■ STORED DATA
+ + + +
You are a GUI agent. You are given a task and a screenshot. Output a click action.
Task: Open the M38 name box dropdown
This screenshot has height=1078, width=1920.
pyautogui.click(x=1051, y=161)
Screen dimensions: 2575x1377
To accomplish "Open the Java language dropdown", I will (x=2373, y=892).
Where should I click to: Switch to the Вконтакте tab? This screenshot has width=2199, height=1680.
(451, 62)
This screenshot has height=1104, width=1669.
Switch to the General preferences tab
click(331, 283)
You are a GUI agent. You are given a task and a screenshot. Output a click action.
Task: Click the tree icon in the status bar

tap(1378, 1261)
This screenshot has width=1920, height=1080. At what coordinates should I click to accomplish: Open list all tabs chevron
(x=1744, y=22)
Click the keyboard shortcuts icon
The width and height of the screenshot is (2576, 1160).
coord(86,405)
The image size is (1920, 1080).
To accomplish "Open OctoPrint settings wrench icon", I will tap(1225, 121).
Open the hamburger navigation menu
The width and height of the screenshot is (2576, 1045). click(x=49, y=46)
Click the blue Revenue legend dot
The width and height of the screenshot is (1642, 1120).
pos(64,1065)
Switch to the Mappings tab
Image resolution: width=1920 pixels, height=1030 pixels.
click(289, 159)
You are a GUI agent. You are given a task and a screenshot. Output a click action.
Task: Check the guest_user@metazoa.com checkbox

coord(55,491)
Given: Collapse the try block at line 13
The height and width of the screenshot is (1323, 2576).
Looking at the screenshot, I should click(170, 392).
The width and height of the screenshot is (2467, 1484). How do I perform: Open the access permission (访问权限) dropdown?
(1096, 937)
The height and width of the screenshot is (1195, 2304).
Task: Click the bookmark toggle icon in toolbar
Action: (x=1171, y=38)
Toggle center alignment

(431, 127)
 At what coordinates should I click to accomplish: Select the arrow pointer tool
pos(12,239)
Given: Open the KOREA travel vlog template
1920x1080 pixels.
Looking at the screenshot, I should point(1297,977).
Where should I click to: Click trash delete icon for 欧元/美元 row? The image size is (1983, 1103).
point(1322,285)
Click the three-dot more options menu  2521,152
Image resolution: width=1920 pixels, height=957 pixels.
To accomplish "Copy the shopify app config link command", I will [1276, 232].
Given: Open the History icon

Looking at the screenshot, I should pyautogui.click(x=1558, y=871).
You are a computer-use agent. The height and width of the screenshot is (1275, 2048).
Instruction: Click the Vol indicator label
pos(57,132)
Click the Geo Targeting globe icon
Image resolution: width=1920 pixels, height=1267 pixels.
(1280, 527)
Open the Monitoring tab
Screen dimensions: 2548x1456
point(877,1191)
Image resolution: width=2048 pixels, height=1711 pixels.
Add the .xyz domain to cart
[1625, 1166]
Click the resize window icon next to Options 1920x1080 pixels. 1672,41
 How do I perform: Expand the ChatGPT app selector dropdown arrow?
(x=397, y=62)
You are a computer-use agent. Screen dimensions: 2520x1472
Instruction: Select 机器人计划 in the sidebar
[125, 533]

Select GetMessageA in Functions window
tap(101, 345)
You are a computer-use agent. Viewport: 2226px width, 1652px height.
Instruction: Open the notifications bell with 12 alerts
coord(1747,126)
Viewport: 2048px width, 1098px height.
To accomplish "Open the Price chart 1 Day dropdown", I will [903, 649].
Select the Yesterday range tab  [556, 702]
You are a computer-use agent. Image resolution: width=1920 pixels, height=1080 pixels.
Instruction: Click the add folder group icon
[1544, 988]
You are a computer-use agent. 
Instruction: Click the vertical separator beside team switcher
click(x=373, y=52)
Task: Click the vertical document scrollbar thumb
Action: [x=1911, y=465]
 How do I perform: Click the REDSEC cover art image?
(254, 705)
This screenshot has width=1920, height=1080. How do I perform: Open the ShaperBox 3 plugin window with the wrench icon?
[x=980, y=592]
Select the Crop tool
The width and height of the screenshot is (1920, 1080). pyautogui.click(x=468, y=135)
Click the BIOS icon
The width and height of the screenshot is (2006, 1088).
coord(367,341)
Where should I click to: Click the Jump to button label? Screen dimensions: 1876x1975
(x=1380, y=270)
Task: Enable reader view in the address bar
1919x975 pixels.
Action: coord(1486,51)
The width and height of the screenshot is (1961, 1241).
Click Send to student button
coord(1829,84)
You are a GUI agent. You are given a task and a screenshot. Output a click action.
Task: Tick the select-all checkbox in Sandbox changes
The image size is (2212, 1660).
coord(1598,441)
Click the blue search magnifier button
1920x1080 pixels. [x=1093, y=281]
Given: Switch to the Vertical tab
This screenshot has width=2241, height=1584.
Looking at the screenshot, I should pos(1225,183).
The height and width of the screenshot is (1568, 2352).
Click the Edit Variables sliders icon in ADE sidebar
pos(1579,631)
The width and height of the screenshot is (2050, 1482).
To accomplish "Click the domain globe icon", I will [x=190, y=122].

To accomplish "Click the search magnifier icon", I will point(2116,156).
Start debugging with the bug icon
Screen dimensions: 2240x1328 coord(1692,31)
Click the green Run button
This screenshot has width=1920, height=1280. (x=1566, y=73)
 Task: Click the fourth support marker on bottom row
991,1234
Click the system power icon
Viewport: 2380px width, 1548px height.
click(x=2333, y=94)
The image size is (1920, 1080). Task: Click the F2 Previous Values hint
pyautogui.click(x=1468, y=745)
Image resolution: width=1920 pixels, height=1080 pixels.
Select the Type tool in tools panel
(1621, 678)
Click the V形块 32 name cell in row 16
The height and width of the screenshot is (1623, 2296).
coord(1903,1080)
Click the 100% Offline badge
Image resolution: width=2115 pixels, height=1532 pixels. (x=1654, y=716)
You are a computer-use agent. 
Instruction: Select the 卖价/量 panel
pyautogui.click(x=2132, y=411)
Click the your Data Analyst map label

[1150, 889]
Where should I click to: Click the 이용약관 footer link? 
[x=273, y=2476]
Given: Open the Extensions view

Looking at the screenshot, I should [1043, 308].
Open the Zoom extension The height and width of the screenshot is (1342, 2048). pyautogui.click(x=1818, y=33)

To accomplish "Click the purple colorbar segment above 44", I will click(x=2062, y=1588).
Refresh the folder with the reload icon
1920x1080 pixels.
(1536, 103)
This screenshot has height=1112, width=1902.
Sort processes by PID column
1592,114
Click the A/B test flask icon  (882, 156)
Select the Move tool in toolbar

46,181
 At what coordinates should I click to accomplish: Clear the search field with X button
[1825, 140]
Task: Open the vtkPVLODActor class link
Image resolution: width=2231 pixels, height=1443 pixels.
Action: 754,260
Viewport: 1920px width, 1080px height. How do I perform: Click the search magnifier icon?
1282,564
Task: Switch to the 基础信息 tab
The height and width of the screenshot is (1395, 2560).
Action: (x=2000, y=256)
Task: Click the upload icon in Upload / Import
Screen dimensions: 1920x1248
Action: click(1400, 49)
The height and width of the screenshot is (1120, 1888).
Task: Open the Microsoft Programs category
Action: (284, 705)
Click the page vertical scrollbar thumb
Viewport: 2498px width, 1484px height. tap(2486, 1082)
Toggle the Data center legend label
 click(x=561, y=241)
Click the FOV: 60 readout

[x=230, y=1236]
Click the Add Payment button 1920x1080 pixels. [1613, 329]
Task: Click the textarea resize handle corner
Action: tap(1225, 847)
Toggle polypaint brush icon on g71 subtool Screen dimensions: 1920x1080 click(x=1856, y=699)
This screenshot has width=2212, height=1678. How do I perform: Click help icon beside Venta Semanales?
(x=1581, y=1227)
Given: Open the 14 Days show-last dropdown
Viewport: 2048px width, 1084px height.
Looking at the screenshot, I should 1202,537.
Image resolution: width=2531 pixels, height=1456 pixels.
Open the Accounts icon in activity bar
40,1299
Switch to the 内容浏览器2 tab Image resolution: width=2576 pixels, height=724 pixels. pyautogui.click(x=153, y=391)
+ + + +
The listing above needs to be retyped. Reproduce every line exactly.

■ EXPECTED ANSWER
You are a GUI agent. You are given a task and a screenshot. Output a click action.
Task: Open the M38 name box dropdown
This screenshot has height=1078, width=1920.
pyautogui.click(x=1051, y=161)
Screen dimensions: 2575x1377
To accomplish "Open the Java language dropdown", I will (x=2373, y=892).
Where should I click to: Switch to the Вконтакте tab? This screenshot has width=2199, height=1680.
(451, 62)
This screenshot has height=1104, width=1669.
Switch to the General preferences tab
click(331, 283)
You are a GUI agent. You are given a task and a screenshot. Output a click action.
Task: Click the tree icon in the status bar

tap(1378, 1261)
This screenshot has width=1920, height=1080. At what coordinates should I click to accomplish: Open list all tabs chevron
(x=1744, y=22)
Click the keyboard shortcuts icon
The width and height of the screenshot is (2576, 1160).
coord(86,405)
The image size is (1920, 1080).
To accomplish "Open OctoPrint settings wrench icon", I will tap(1225, 121).
Open the hamburger navigation menu
The width and height of the screenshot is (2576, 1045). click(x=49, y=46)
Click the blue Revenue legend dot
The width and height of the screenshot is (1642, 1120).
pos(64,1065)
Switch to the Mappings tab
Image resolution: width=1920 pixels, height=1030 pixels.
click(289, 159)
You are a GUI agent. You are given a task and a screenshot. Output a click action.
Task: Check the guest_user@metazoa.com checkbox

coord(55,491)
Given: Collapse the try block at line 13
The height and width of the screenshot is (1323, 2576).
Looking at the screenshot, I should click(170, 392).
The width and height of the screenshot is (2467, 1484). How do I perform: Open the access permission (访问权限) dropdown?
(1096, 937)
The height and width of the screenshot is (1195, 2304).
Task: Click the bookmark toggle icon in toolbar
Action: (x=1171, y=38)
Toggle center alignment

(431, 127)
 At what coordinates should I click to accomplish: Select the arrow pointer tool
pos(12,239)
Given: Open the KOREA travel vlog template
1920x1080 pixels.
Looking at the screenshot, I should point(1297,977).
Where should I click to: Click trash delete icon for 欧元/美元 row? The image size is (1983, 1103).
point(1322,285)
Click the three-dot more options menu  2521,152
Image resolution: width=1920 pixels, height=957 pixels.
To accomplish "Copy the shopify app config link command", I will [1276, 232].
Given: Open the History icon

Looking at the screenshot, I should pyautogui.click(x=1558, y=871).
You are a computer-use agent. The height and width of the screenshot is (1275, 2048).
Instruction: Click the Vol indicator label
pos(57,132)
Click the Geo Targeting globe icon
Image resolution: width=1920 pixels, height=1267 pixels.
(1280, 527)
Open the Monitoring tab
Screen dimensions: 2548x1456
point(877,1191)
Image resolution: width=2048 pixels, height=1711 pixels.
Add the .xyz domain to cart
[1625, 1166]
Click the resize window icon next to Options 1920x1080 pixels. 1672,41
 How do I perform: Expand the ChatGPT app selector dropdown arrow?
(x=397, y=62)
You are a computer-use agent. Screen dimensions: 2520x1472
Instruction: Select 机器人计划 in the sidebar
[125, 533]

Select GetMessageA in Functions window
tap(101, 345)
You are a computer-use agent. Viewport: 2226px width, 1652px height.
Instruction: Open the notifications bell with 12 alerts
coord(1747,126)
Viewport: 2048px width, 1098px height.
To accomplish "Open the Price chart 1 Day dropdown", I will [903, 649].
Select the Yesterday range tab  [556, 702]
You are a computer-use agent. Image resolution: width=1920 pixels, height=1080 pixels.
Instruction: Click the add folder group icon
[1544, 988]
You are a computer-use agent. 
Instruction: Click the vertical separator beside team switcher
click(x=373, y=52)
Task: Click the vertical document scrollbar thumb
Action: [x=1911, y=465]
 How do I perform: Click the REDSEC cover art image?
(254, 705)
This screenshot has width=1920, height=1080. How do I perform: Open the ShaperBox 3 plugin window with the wrench icon?
[x=980, y=592]
Select the Crop tool
The width and height of the screenshot is (1920, 1080). pyautogui.click(x=468, y=135)
Click the BIOS icon
The width and height of the screenshot is (2006, 1088).
coord(367,341)
Where should I click to: Click the Jump to button label? Screen dimensions: 1876x1975
(x=1380, y=270)
Task: Enable reader view in the address bar
1919x975 pixels.
Action: coord(1486,51)
The width and height of the screenshot is (1961, 1241).
Click Send to student button
coord(1829,84)
You are a GUI agent. You are given a task and a screenshot. Output a click action.
Task: Tick the select-all checkbox in Sandbox changes
The image size is (2212, 1660).
coord(1598,441)
Click the blue search magnifier button
1920x1080 pixels. [x=1093, y=281]
Given: Switch to the Vertical tab
This screenshot has width=2241, height=1584.
Looking at the screenshot, I should pos(1225,183).
The height and width of the screenshot is (1568, 2352).
Click the Edit Variables sliders icon in ADE sidebar
pos(1579,631)
The width and height of the screenshot is (2050, 1482).
To accomplish "Click the domain globe icon", I will [x=190, y=122].

To accomplish "Click the search magnifier icon", I will point(2116,156).
Start debugging with the bug icon
Screen dimensions: 2240x1328 coord(1692,31)
Click the green Run button
This screenshot has width=1920, height=1280. (x=1566, y=73)
 Task: Click the fourth support marker on bottom row
991,1234
Click the system power icon
Viewport: 2380px width, 1548px height.
click(x=2333, y=94)
The image size is (1920, 1080). Task: Click the F2 Previous Values hint
pyautogui.click(x=1468, y=745)
Image resolution: width=1920 pixels, height=1080 pixels.
Select the Type tool in tools panel
(1621, 678)
Click the V形块 32 name cell in row 16
The height and width of the screenshot is (1623, 2296).
coord(1903,1080)
Click the 100% Offline badge
Image resolution: width=2115 pixels, height=1532 pixels. (x=1654, y=716)
You are a computer-use agent. 
Instruction: Select the 卖价/量 panel
pyautogui.click(x=2132, y=411)
Click the your Data Analyst map label

[1150, 889]
Where should I click to: Click the 이용약관 footer link? 
[x=273, y=2476]
Given: Open the Extensions view

Looking at the screenshot, I should [1043, 308].
Open the Zoom extension The height and width of the screenshot is (1342, 2048). pyautogui.click(x=1818, y=33)

To accomplish "Click the purple colorbar segment above 44", I will click(x=2062, y=1588).
Refresh the folder with the reload icon
1920x1080 pixels.
(1536, 103)
This screenshot has height=1112, width=1902.
Sort processes by PID column
1592,114
Click the A/B test flask icon  (882, 156)
Select the Move tool in toolbar

46,181
 At what coordinates should I click to accomplish: Clear the search field with X button
[1825, 140]
Task: Open the vtkPVLODActor class link
Image resolution: width=2231 pixels, height=1443 pixels.
Action: 754,260
Viewport: 1920px width, 1080px height. How do I perform: Click the search magnifier icon?
1282,564
Task: Switch to the 基础信息 tab
The height and width of the screenshot is (1395, 2560).
Action: (x=2000, y=256)
Task: Click the upload icon in Upload / Import
Screen dimensions: 1920x1248
Action: click(1400, 49)
The height and width of the screenshot is (1120, 1888).
Task: Open the Microsoft Programs category
Action: (284, 705)
Click the page vertical scrollbar thumb
Viewport: 2498px width, 1484px height. tap(2486, 1082)
Toggle the Data center legend label
 click(x=561, y=241)
Click the FOV: 60 readout

[x=230, y=1236]
Click the Add Payment button 1920x1080 pixels. [1613, 329]
Task: Click the textarea resize handle corner
Action: tap(1225, 847)
Toggle polypaint brush icon on g71 subtool Screen dimensions: 1920x1080 click(x=1856, y=699)
This screenshot has width=2212, height=1678. How do I perform: Click help icon beside Venta Semanales?
(x=1581, y=1227)
Given: Open the 14 Days show-last dropdown
Viewport: 2048px width, 1084px height.
Looking at the screenshot, I should 1202,537.
Image resolution: width=2531 pixels, height=1456 pixels.
Open the Accounts icon in activity bar
40,1299
Switch to the 内容浏览器2 tab Image resolution: width=2576 pixels, height=724 pixels. pyautogui.click(x=153, y=391)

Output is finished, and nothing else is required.